Data listing Start Marker
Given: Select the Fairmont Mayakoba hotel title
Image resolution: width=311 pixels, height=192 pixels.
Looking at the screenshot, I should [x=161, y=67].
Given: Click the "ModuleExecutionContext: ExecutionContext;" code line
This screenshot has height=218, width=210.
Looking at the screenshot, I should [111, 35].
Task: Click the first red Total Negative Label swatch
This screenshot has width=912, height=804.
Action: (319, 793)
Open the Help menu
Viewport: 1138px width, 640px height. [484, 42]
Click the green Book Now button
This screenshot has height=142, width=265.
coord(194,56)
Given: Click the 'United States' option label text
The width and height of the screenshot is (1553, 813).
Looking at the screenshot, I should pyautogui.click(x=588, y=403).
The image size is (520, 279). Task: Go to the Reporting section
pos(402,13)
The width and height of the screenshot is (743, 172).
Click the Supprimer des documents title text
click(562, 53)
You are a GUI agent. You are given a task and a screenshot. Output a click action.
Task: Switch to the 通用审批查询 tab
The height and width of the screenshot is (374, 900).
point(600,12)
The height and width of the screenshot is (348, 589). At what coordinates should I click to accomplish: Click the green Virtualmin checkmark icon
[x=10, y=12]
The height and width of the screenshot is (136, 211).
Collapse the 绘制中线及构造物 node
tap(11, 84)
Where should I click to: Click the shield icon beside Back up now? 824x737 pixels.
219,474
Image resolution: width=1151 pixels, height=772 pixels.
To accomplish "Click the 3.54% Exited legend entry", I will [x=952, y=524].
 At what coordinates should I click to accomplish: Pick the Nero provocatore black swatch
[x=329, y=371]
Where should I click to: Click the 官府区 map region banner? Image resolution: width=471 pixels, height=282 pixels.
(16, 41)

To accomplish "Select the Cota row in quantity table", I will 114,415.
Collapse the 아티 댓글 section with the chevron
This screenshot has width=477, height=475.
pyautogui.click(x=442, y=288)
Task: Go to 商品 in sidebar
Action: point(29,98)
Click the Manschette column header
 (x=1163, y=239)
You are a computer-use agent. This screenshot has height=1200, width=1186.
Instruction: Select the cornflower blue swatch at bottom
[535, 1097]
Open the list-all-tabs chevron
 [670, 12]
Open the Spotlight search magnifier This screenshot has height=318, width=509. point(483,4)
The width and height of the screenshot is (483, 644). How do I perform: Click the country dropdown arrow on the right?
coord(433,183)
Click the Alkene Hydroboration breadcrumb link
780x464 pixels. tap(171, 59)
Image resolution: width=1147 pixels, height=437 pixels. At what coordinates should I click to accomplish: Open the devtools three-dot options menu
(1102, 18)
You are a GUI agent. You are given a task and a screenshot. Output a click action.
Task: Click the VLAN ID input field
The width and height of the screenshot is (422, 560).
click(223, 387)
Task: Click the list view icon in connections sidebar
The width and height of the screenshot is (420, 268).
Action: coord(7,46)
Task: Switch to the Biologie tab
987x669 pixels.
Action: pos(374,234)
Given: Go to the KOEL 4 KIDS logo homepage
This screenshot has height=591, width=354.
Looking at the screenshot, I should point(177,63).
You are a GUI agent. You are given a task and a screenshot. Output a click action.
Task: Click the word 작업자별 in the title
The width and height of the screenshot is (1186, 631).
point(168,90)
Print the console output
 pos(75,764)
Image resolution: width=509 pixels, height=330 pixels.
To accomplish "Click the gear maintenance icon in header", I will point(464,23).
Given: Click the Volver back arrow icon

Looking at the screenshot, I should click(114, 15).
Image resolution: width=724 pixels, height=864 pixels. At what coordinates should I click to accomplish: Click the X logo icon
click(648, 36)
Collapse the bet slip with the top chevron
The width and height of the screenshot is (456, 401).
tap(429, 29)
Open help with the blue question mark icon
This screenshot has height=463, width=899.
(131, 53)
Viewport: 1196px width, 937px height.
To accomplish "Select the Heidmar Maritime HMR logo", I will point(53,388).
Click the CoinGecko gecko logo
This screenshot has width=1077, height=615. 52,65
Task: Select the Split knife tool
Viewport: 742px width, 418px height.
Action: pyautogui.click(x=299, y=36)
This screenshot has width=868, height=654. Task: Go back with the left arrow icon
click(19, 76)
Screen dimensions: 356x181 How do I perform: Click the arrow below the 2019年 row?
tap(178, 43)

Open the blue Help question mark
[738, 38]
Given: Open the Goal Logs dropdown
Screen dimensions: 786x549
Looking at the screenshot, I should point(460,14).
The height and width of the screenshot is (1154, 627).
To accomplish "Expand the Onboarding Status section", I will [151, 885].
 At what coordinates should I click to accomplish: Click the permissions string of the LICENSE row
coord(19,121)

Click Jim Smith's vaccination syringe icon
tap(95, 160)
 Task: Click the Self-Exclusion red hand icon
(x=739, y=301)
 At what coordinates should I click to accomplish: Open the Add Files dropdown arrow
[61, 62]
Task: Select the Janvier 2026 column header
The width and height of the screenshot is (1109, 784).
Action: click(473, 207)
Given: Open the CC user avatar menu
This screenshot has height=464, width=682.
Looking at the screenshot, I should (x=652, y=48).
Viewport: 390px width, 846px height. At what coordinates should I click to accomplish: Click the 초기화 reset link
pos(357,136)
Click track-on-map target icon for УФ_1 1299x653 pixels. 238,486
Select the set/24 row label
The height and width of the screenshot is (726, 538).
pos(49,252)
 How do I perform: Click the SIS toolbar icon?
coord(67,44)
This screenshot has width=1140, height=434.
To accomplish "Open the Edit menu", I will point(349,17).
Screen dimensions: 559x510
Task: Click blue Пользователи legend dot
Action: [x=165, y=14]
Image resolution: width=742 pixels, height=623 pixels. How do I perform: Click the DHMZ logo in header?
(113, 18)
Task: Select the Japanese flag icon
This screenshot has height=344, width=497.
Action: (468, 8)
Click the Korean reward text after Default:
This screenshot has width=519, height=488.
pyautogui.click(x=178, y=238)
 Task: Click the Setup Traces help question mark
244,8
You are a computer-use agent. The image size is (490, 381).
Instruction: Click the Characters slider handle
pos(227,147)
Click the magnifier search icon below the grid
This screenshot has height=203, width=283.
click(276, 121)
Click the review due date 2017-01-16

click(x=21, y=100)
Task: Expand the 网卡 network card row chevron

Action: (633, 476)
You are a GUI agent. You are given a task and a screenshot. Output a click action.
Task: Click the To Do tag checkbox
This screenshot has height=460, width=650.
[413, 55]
Data listing End Marker
**What is being asked**
Each line of the data above is to be duplicated exactly.

**Response area**
Given: Select the Fairmont Mayakoba hotel title
Image resolution: width=311 pixels, height=192 pixels.
Looking at the screenshot, I should [x=161, y=67].
Given: Click the "ModuleExecutionContext: ExecutionContext;" code line
This screenshot has height=218, width=210.
Looking at the screenshot, I should [111, 35].
Task: Click the first red Total Negative Label swatch
This screenshot has width=912, height=804.
Action: (319, 793)
Open the Help menu
Viewport: 1138px width, 640px height. [484, 42]
Click the green Book Now button
This screenshot has height=142, width=265.
coord(194,56)
Given: Click the 'United States' option label text
The width and height of the screenshot is (1553, 813).
Looking at the screenshot, I should pyautogui.click(x=588, y=403).
The image size is (520, 279). Task: Go to the Reporting section
pos(402,13)
The width and height of the screenshot is (743, 172).
Click the Supprimer des documents title text
click(562, 53)
You are a GUI agent. You are given a task and a screenshot. Output a click action.
Task: Switch to the 通用审批查询 tab
The height and width of the screenshot is (374, 900).
point(600,12)
The height and width of the screenshot is (348, 589). At what coordinates should I click to accomplish: Click the green Virtualmin checkmark icon
[x=10, y=12]
The height and width of the screenshot is (136, 211).
Collapse the 绘制中线及构造物 node
tap(11, 84)
Where should I click to: Click the shield icon beside Back up now? 824x737 pixels.
219,474
Image resolution: width=1151 pixels, height=772 pixels.
To accomplish "Click the 3.54% Exited legend entry", I will [x=952, y=524].
 At what coordinates should I click to accomplish: Pick the Nero provocatore black swatch
[x=329, y=371]
Where should I click to: Click the 官府区 map region banner? Image resolution: width=471 pixels, height=282 pixels.
(16, 41)

To accomplish "Select the Cota row in quantity table", I will 114,415.
Collapse the 아티 댓글 section with the chevron
This screenshot has width=477, height=475.
pyautogui.click(x=442, y=288)
Task: Go to 商品 in sidebar
Action: point(29,98)
Click the Manschette column header
 (x=1163, y=239)
You are a computer-use agent. This screenshot has height=1200, width=1186.
Instruction: Select the cornflower blue swatch at bottom
[535, 1097]
Open the list-all-tabs chevron
 [670, 12]
Open the Spotlight search magnifier This screenshot has height=318, width=509. point(483,4)
The width and height of the screenshot is (483, 644). How do I perform: Click the country dropdown arrow on the right?
coord(433,183)
Click the Alkene Hydroboration breadcrumb link
780x464 pixels. tap(171, 59)
Image resolution: width=1147 pixels, height=437 pixels. At what coordinates should I click to accomplish: Open the devtools three-dot options menu
(1102, 18)
You are a GUI agent. You are given a task and a screenshot. Output a click action.
Task: Click the VLAN ID input field
The width and height of the screenshot is (422, 560).
click(223, 387)
Task: Click the list view icon in connections sidebar
The width and height of the screenshot is (420, 268).
Action: coord(7,46)
Task: Switch to the Biologie tab
987x669 pixels.
Action: pos(374,234)
Given: Go to the KOEL 4 KIDS logo homepage
This screenshot has height=591, width=354.
Looking at the screenshot, I should point(177,63).
You are a GUI agent. You are given a task and a screenshot. Output a click action.
Task: Click the word 작업자별 in the title
The width and height of the screenshot is (1186, 631).
point(168,90)
Print the console output
 pos(75,764)
Image resolution: width=509 pixels, height=330 pixels.
To accomplish "Click the gear maintenance icon in header", I will point(464,23).
Given: Click the Volver back arrow icon

Looking at the screenshot, I should click(114, 15).
Image resolution: width=724 pixels, height=864 pixels. At what coordinates should I click to accomplish: Click the X logo icon
click(648, 36)
Collapse the bet slip with the top chevron
The width and height of the screenshot is (456, 401).
tap(429, 29)
Open help with the blue question mark icon
This screenshot has height=463, width=899.
(131, 53)
Viewport: 1196px width, 937px height.
To accomplish "Select the Heidmar Maritime HMR logo", I will point(53,388).
Click the CoinGecko gecko logo
This screenshot has width=1077, height=615. 52,65
Task: Select the Split knife tool
Viewport: 742px width, 418px height.
Action: pyautogui.click(x=299, y=36)
This screenshot has width=868, height=654. Task: Go back with the left arrow icon
click(19, 76)
Screen dimensions: 356x181 How do I perform: Click the arrow below the 2019年 row?
tap(178, 43)

Open the blue Help question mark
[738, 38]
Given: Open the Goal Logs dropdown
Screen dimensions: 786x549
Looking at the screenshot, I should point(460,14).
The height and width of the screenshot is (1154, 627).
To accomplish "Expand the Onboarding Status section", I will [151, 885].
 At what coordinates should I click to accomplish: Click the permissions string of the LICENSE row
coord(19,121)

Click Jim Smith's vaccination syringe icon
tap(95, 160)
 Task: Click the Self-Exclusion red hand icon
(x=739, y=301)
 At what coordinates should I click to accomplish: Open the Add Files dropdown arrow
[61, 62]
Task: Select the Janvier 2026 column header
The width and height of the screenshot is (1109, 784).
Action: click(473, 207)
Given: Open the CC user avatar menu
This screenshot has height=464, width=682.
Looking at the screenshot, I should (x=652, y=48).
Viewport: 390px width, 846px height. At what coordinates should I click to accomplish: Click the 초기화 reset link
pos(357,136)
Click track-on-map target icon for УФ_1 1299x653 pixels. 238,486
Select the set/24 row label
The height and width of the screenshot is (726, 538).
pos(49,252)
 How do I perform: Click the SIS toolbar icon?
coord(67,44)
This screenshot has width=1140, height=434.
To accomplish "Open the Edit menu", I will point(349,17).
Screen dimensions: 559x510
Task: Click blue Пользователи legend dot
Action: [x=165, y=14]
Image resolution: width=742 pixels, height=623 pixels. How do I perform: Click the DHMZ logo in header?
(113, 18)
Task: Select the Japanese flag icon
This screenshot has height=344, width=497.
Action: (468, 8)
Click the Korean reward text after Default:
This screenshot has width=519, height=488.
pyautogui.click(x=178, y=238)
 Task: Click the Setup Traces help question mark
244,8
You are a computer-use agent. The image size is (490, 381).
Instruction: Click the Characters slider handle
pos(227,147)
Click the magnifier search icon below the grid
This screenshot has height=203, width=283.
click(276, 121)
Click the review due date 2017-01-16

click(x=21, y=100)
Task: Expand the 网卡 network card row chevron

Action: (633, 476)
You are a GUI agent. You are given a task and a screenshot. Output a click action.
Task: Click the To Do tag checkbox
This screenshot has height=460, width=650.
[413, 55]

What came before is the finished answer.